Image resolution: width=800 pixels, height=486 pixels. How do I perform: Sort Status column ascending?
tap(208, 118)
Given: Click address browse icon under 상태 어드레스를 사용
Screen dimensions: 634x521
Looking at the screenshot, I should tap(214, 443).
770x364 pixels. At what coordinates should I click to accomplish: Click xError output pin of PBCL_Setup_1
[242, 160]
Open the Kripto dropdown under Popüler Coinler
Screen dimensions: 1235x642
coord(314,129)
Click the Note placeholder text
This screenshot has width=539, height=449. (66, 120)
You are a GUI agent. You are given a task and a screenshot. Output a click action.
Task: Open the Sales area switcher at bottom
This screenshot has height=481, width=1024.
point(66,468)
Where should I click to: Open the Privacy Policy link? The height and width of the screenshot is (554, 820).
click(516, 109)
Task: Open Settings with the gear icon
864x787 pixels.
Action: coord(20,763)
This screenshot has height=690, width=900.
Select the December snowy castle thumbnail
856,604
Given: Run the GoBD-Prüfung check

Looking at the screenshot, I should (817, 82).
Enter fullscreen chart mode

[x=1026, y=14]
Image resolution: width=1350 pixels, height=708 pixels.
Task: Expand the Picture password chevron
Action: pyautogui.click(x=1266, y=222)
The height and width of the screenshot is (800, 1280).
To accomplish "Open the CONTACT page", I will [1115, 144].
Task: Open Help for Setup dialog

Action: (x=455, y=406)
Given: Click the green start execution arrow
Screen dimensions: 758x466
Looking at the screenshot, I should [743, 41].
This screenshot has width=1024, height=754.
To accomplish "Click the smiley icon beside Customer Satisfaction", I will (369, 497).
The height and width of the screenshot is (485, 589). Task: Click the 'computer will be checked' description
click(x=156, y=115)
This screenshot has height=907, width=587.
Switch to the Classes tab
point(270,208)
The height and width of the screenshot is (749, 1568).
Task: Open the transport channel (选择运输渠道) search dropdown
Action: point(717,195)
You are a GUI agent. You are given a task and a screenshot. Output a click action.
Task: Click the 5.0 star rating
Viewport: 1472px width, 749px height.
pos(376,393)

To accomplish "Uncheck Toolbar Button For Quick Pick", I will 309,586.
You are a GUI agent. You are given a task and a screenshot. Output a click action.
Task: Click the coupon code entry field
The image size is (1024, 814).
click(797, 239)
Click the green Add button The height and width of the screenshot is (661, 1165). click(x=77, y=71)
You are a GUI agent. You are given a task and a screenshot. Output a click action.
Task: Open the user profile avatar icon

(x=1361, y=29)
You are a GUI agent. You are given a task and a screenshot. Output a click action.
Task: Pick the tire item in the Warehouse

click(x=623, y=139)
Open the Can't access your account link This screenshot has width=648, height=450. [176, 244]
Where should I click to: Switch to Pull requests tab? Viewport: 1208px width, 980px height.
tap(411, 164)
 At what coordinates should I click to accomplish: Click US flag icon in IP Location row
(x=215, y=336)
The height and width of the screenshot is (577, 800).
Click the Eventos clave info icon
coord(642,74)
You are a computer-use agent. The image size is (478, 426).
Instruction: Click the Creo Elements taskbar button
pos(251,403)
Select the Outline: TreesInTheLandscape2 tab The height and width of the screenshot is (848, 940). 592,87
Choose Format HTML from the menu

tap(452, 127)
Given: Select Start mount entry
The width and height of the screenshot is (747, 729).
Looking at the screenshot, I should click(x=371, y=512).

> [YOUR INSTRUCTIONS]: Each line from the top of the listing down to and including the one containing "Task: Open Settings with the gear icon" should be transcribed exactly; nothing else is to be output.

> [SOLUTION FOR THIS EXERCISE]:
Image resolution: width=800 pixels, height=486 pixels. How do I perform: Sort Status column ascending?
tap(208, 118)
Given: Click address browse icon under 상태 어드레스를 사용
Screen dimensions: 634x521
Looking at the screenshot, I should tap(214, 443).
770x364 pixels. At what coordinates should I click to accomplish: Click xError output pin of PBCL_Setup_1
[242, 160]
Open the Kripto dropdown under Popüler Coinler
Screen dimensions: 1235x642
coord(314,129)
Click the Note placeholder text
This screenshot has width=539, height=449. (66, 120)
You are a GUI agent. You are given a task and a screenshot. Output a click action.
Task: Open the Sales area switcher at bottom
This screenshot has height=481, width=1024.
point(66,468)
Where should I click to: Open the Privacy Policy link? The height and width of the screenshot is (554, 820).
click(516, 109)
Task: Open Settings with the gear icon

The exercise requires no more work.